Saved data entries
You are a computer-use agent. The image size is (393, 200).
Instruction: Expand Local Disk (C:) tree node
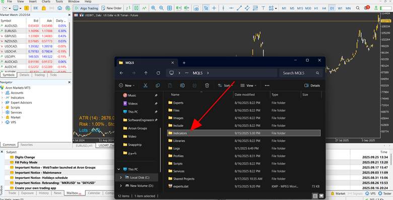click(x=121, y=177)
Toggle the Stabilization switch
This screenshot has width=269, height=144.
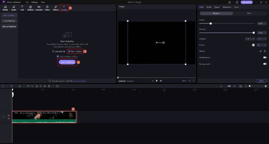265,57
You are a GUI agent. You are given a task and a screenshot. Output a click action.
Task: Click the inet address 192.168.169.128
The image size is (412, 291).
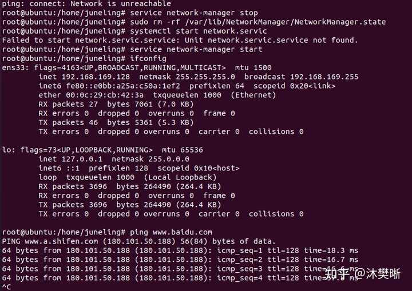pos(96,77)
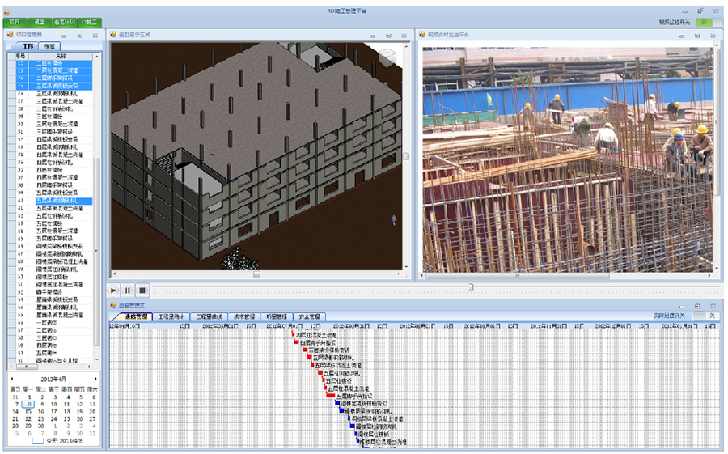
Task: Pause the 4D simulation playback
Action: [x=128, y=290]
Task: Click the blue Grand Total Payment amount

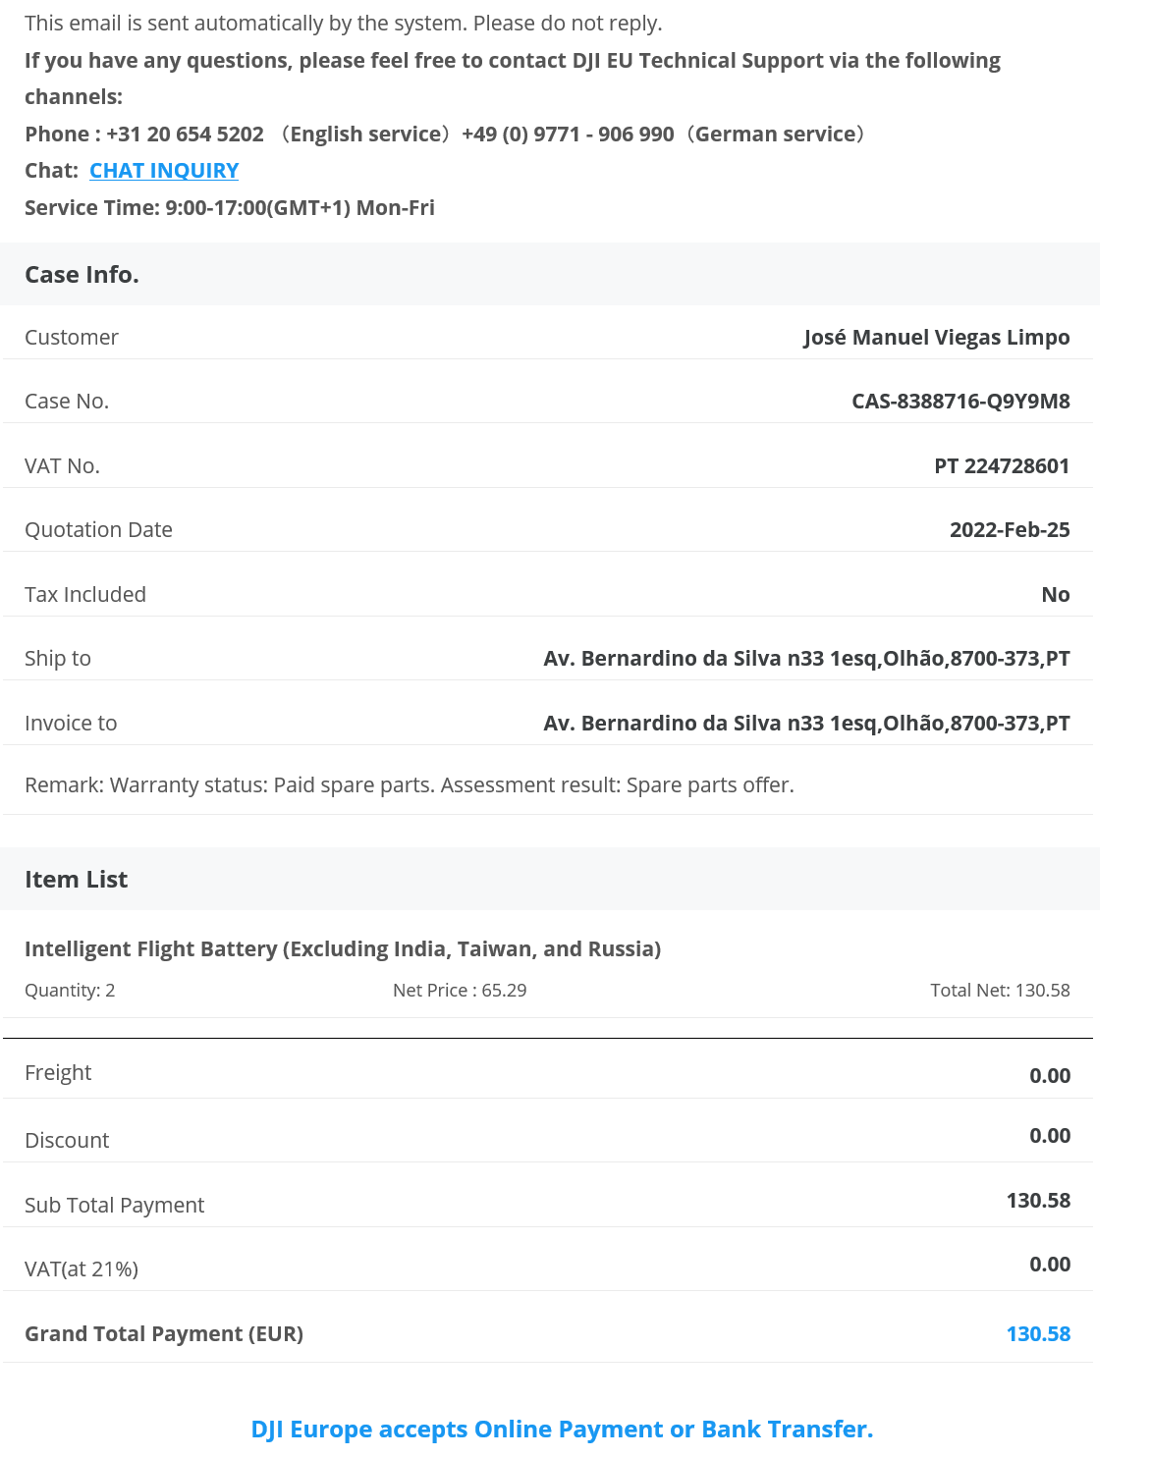Action: point(1038,1334)
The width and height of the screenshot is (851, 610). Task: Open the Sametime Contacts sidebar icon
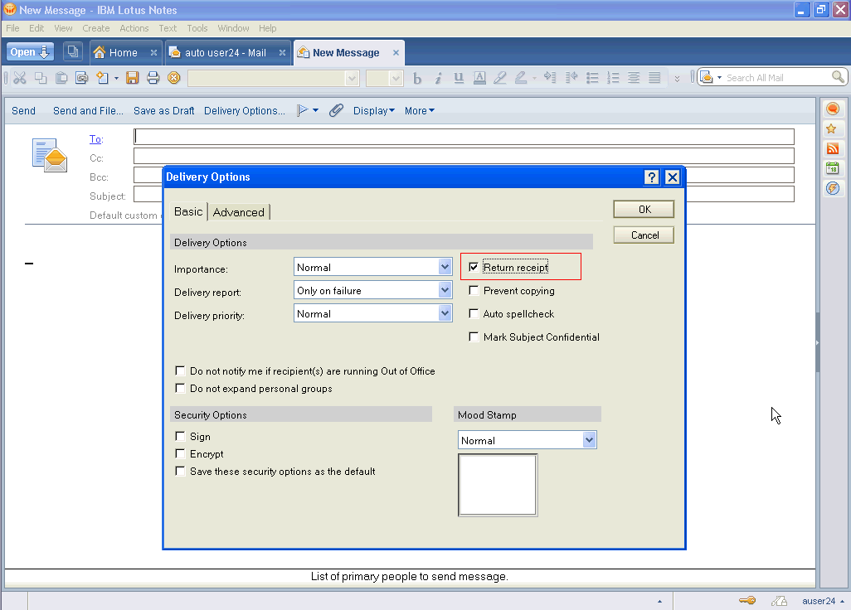click(x=832, y=109)
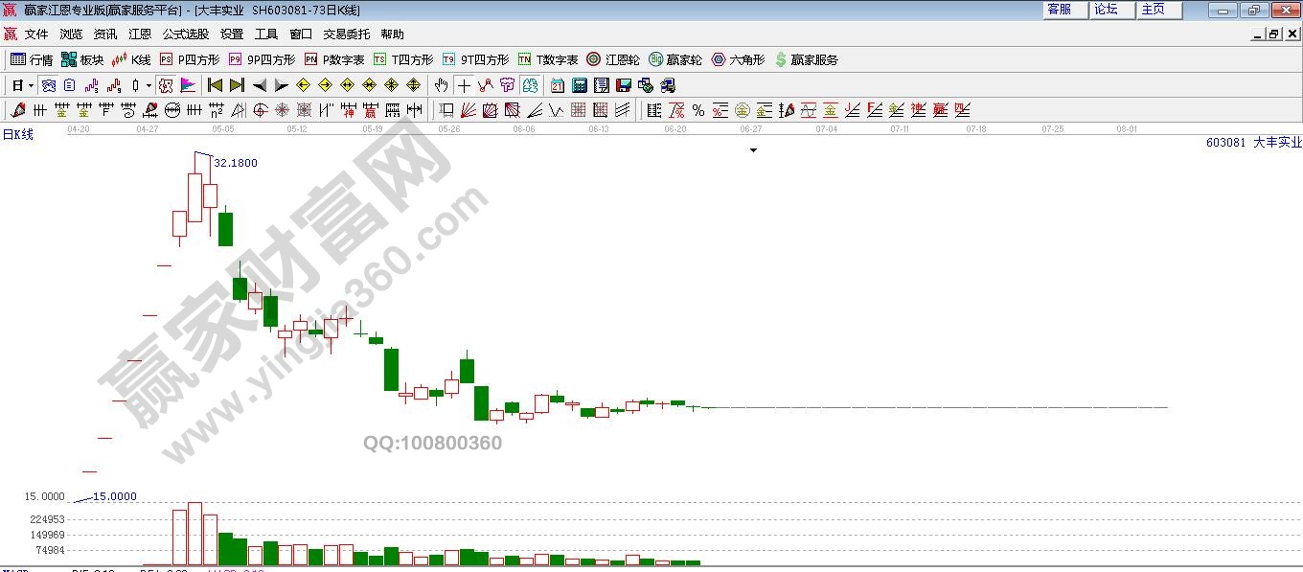The width and height of the screenshot is (1303, 572).
Task: Open the 板块 sector view
Action: click(82, 59)
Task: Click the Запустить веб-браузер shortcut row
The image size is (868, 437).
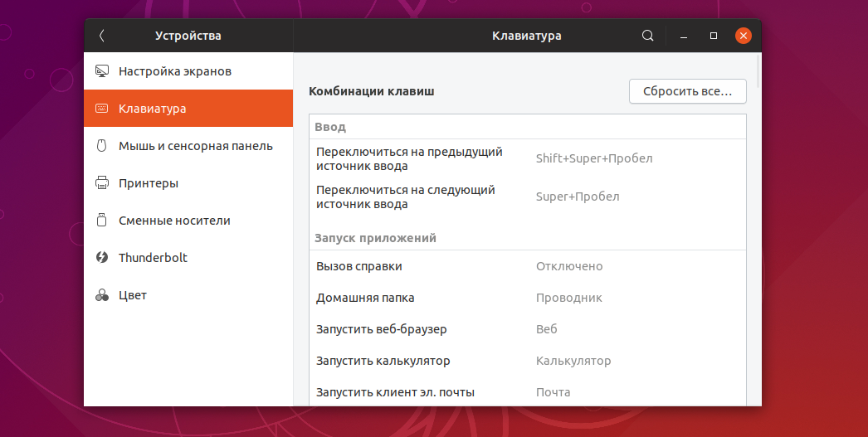Action: [x=527, y=329]
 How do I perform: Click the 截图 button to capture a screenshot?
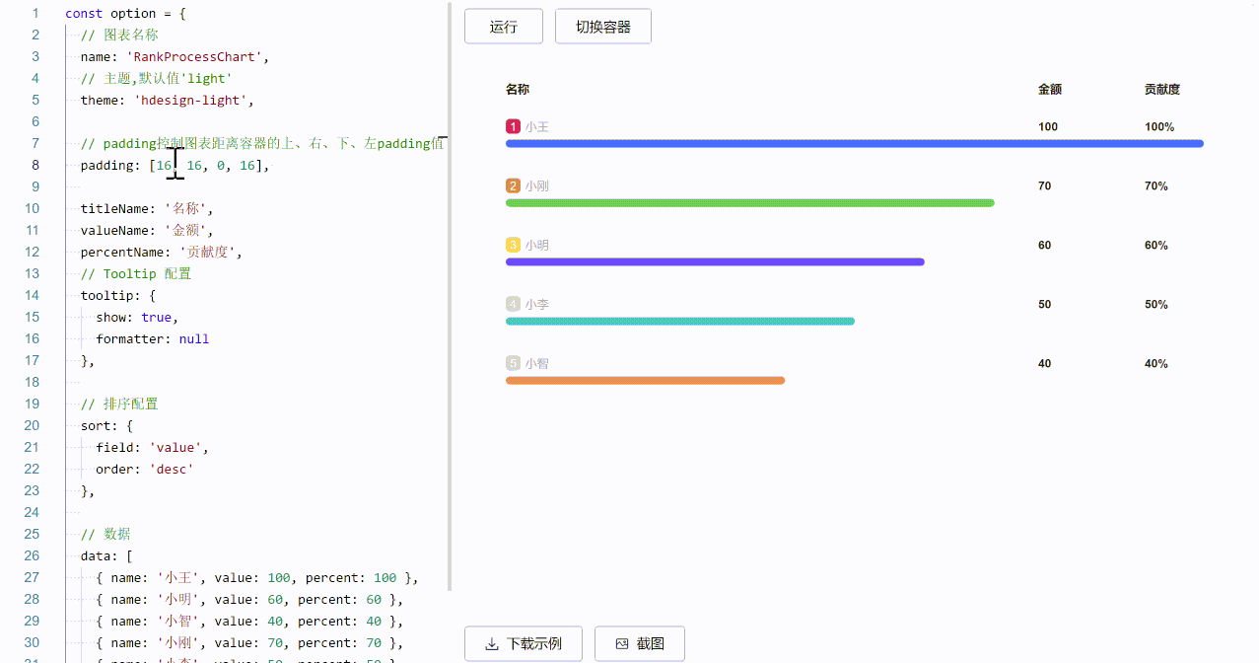639,643
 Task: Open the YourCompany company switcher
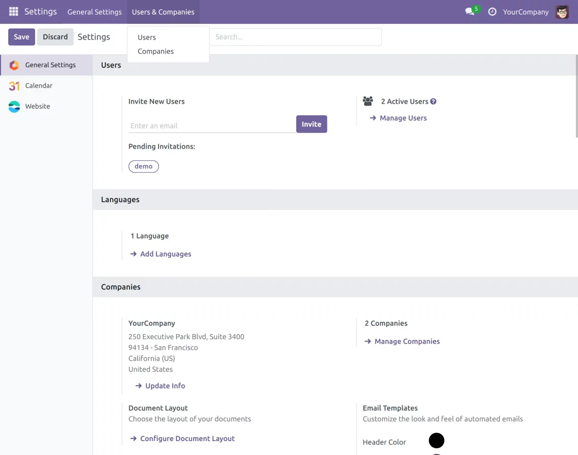coord(525,12)
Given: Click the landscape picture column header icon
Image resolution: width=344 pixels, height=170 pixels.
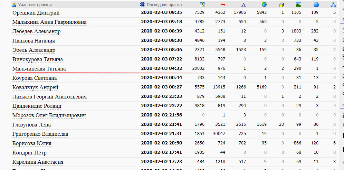Looking at the screenshot, I should coord(298,4).
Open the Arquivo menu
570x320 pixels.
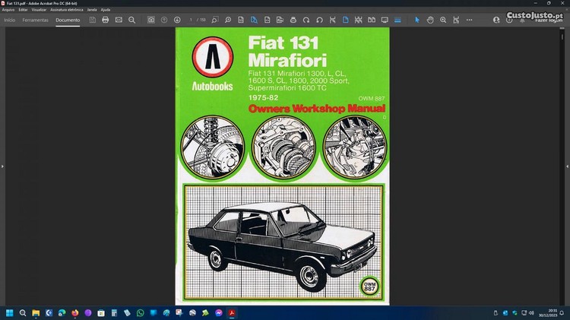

▸ Work task: Produce an exact copy of every line above, with the images left out.

▸ Result:
You are a computer-use agent. The image size is (393, 200).
Instruction: Expand Local Disk (C:) tree node
click(x=121, y=177)
Toggle the Stabilization switch
This screenshot has width=269, height=144.
265,57
You are a GUI agent. You are given a task and a screenshot. Output a click action.
Task: Click the inet address 192.168.169.128
The image size is (412, 291).
pos(96,77)
Task: Pause the 4D simulation playback
Action: [x=128, y=290]
Task: Click the blue Grand Total Payment amount

Action: point(1038,1334)
The width and height of the screenshot is (851, 610). Task: Open the Sametime Contacts sidebar icon
click(x=832, y=109)
The width and height of the screenshot is (1303, 572).
Task: Open the 板块 sector view
Action: click(82, 59)
Task: Click the Запустить веб-браузер shortcut row
The image size is (868, 437).
Action: [x=527, y=329]
 How do I perform: Click the 截图 button to capture a screenshot?
639,643
 Task: Open the YourCompany company switcher
coord(525,12)
Given: Click the landscape picture column header icon
Image resolution: width=344 pixels, height=170 pixels.
Looking at the screenshot, I should coord(298,4).
Open the Arquivo menu
570x320 pixels.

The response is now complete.